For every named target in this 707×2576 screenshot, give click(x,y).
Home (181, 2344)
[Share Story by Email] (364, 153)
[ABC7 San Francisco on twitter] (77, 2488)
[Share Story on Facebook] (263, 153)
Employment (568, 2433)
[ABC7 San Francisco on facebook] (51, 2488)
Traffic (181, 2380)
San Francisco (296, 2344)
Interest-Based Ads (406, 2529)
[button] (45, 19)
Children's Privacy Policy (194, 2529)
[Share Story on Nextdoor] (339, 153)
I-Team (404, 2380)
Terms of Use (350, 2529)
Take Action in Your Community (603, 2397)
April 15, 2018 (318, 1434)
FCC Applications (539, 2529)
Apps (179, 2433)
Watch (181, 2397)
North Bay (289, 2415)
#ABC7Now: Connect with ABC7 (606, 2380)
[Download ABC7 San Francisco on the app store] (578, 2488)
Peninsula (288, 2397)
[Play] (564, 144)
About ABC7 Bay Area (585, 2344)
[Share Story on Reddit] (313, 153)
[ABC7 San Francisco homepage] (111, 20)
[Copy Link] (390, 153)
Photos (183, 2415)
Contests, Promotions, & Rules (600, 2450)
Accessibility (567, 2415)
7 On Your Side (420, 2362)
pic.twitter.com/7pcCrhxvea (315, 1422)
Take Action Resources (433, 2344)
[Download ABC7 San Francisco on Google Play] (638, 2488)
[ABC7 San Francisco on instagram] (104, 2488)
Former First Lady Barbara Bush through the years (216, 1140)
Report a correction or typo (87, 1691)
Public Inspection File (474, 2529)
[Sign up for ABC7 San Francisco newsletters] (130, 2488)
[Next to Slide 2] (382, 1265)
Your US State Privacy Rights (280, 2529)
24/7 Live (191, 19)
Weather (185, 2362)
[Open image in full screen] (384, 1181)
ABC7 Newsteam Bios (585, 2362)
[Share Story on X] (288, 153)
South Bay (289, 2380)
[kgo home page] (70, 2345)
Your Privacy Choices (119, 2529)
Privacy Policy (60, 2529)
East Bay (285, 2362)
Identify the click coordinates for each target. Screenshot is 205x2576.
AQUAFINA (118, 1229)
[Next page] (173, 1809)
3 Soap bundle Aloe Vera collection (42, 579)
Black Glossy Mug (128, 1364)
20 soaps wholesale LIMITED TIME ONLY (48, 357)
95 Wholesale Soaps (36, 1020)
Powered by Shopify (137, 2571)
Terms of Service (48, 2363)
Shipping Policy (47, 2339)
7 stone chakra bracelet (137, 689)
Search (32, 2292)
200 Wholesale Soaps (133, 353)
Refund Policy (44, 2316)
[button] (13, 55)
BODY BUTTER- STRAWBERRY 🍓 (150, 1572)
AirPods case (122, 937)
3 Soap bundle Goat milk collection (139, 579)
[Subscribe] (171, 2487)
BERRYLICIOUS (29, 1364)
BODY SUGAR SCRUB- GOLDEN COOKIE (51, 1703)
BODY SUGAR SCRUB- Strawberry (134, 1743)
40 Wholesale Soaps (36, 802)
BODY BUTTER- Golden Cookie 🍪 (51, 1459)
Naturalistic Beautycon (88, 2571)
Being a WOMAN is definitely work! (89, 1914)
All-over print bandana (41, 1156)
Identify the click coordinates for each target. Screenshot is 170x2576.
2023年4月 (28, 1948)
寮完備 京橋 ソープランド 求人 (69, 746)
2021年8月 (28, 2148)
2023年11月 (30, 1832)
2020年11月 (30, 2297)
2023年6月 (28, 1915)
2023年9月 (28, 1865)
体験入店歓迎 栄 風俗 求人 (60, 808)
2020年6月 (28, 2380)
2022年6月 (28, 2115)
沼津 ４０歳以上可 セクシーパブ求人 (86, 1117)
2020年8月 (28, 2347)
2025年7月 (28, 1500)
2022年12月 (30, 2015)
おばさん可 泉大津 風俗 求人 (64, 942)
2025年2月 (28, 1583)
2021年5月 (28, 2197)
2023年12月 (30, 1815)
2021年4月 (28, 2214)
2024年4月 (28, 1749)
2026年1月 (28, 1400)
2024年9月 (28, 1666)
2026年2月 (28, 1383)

------------------------------------

TASK TO COMPLETE: Take from the material above the lines running from the one with "[kgo home page] (70, 2345)" through the one with "BERRYLICIOUS (29, 1364)", and repeat them exactly, with nothing else.

REPLY:
[kgo home page] (70, 2345)
Your Privacy Choices (119, 2529)
Privacy Policy (60, 2529)
East Bay (285, 2362)
Identify the click coordinates for each target. Screenshot is 205x2576.
AQUAFINA (118, 1229)
[Next page] (173, 1809)
3 Soap bundle Aloe Vera collection (42, 579)
Black Glossy Mug (128, 1364)
20 soaps wholesale LIMITED TIME ONLY (48, 357)
95 Wholesale Soaps (36, 1020)
Powered by Shopify (137, 2571)
Terms of Service (48, 2363)
Shipping Policy (47, 2339)
7 stone chakra bracelet (137, 689)
Search (32, 2292)
200 Wholesale Soaps (133, 353)
Refund Policy (44, 2316)
[button] (13, 55)
BODY BUTTER- STRAWBERRY 🍓 (150, 1572)
AirPods case (122, 937)
3 Soap bundle Goat milk collection (139, 579)
[Subscribe] (171, 2487)
BERRYLICIOUS (29, 1364)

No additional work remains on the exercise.